关于ELISPOT试验技术中对细胞的处理

一、提取外周血淋巴细胞时注意事项

如果取外周血淋巴细胞 (PBMC) 进行ELISPOT检测，最好采用新鲜血液。在保证无菌操作的前提下，首先应保证取血时抗凝剂应及时充分的与血液混匀，避免血凝块的出现。抗凝血最好及时提取PBMC，避免放置时间过长，室温下避免过夜。

应选用分离效果好的淋巴细胞分离液，避免PBMC中混有过多其他细胞成分或杂质。

外周血出现溶血后，在使用淋巴细胞分离液分离PBMC时，溶血产生的细胞碎片、血红素等杂质将极大可能悬浮于分离液的层面，在吸取PBMC时非常容易混入这些杂质，由于混入细胞的细胞碎片和血红素很难清洗去除，在进行ELISPOT实验时，有可能沉积在培养板底，严重影响细胞因子和抗体的结合，进而影响实验结果。

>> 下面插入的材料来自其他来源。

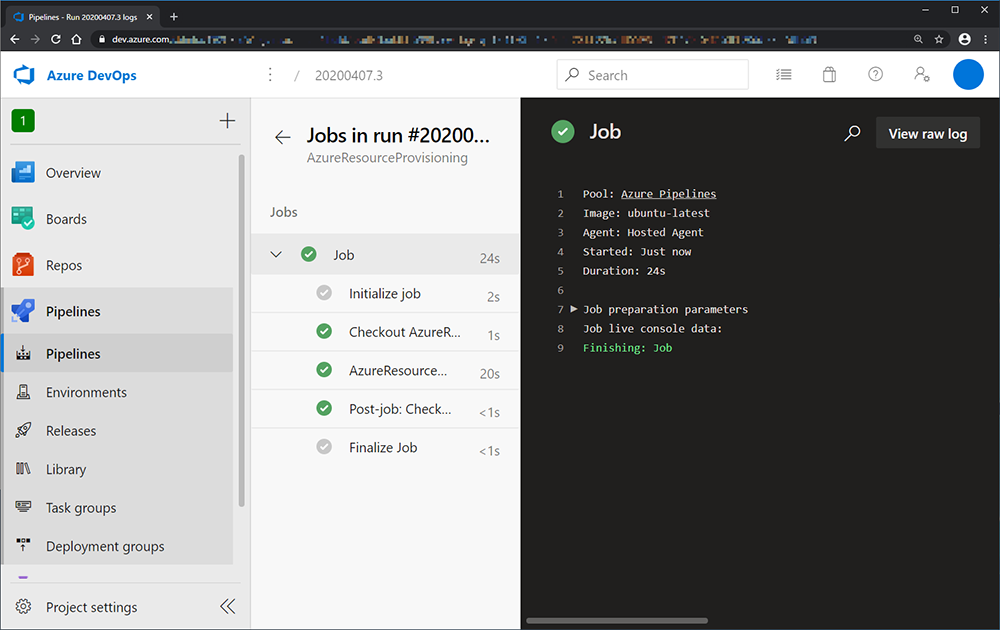Click the View raw log button
The image size is (1000, 630).
928,133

使用淋巴细胞分离液，推荐使用进口淋巴细胞分离液，如：Lymphoprep，或者NycoPrep 1.077（无寡糖）。避免使用红细胞裂解液分离淋巴细胞。

二、从动物脾脏组织分离淋巴细胞

取动物脾脏组织时，应注意取材的无菌操作。分离出脾脏组织，研磨后过200目筛网，保证所分离的细胞为单个细胞悬液。获得细胞悬液后应该使用相应的淋巴细胞分离液进一步分离单个核细胞。

三、在ELISPOT板上，每孔我应该放置淋巴细胞的数目

在使用ConA，PHA等阳性刺激孔中，一般放置的淋巴细胞数为 104～2×105。在使用抗原作为刺激剂的情况下，每孔细胞浓度可在1～4×105。在使用多克隆刺激剂的情况下，应适当调低细胞浓度。但由于所用刺激剂的强度和批号不同，建议初次进行ELISPOT检测时，对刺激剂浓度和细胞浓度设立梯度，以保证较理想的实验结果。

四、对淋巴细胞进行体外刺激预孵育、或板内同步刺激培养

1、将抗原和淋巴细胞在体外混合，刺激并预孵育，是通用的方法。预孵育的淋巴细胞，在置入ELISPOT板之前应使用复温到37℃的培养液清洗细胞1-2次。置入ELISPOT板以后通常在37℃培养5～6小时。

2、对于高度特异性抗原，可以采用将淋巴细胞和抗原同时加入ELISPOT板孔中，37℃培养箱中，同步进行刺激、培养、和细胞因子捕获。淋巴细胞板内同步刺激培养的时间通常为22～24小时。

3、ELISPOT试验检测的是每一个分泌细胞因子的活化细胞。在培养细胞过程中，任何移动、震动（包括开关培养箱门）都会导致细胞在培养板上的移动，从而得到不规则斑点或者斑点花纹，影响最终结果。因此细胞在ELISPOT培养板孵育的过程中，应注意保持培养板的静置，不应对其移动。

4、在使用抗原刺激淋巴细胞培养过程中发现培养液变黄，这种现象通常见于使用很强的多克隆抗原刺激淋巴细胞，某些多克隆抗原会导致淋巴细胞凋亡或者死亡，大量淋巴细胞死亡后使培养液变黄。使用这些淋巴细胞进行后续ELISPOT试验通常得到很低的斑点（SPOT）形成。换用特异性抗原后可以避免该现象。

5、在ELISPOT结果中出现不规则的大块斑点，有的区域没有斑点的原因，不规则斑点区域的出现一般是细胞分离不完全所至，有时候采用多克隆抗原孵育的淋巴细胞也会产生成团现象。请确认加入到ELISPOT板中进行孵育的是单细胞悬液。

6、使用开口较大的吸头，动作轻柔，避免对细胞的吹打，减少剪切力对淋巴细胞的伤害。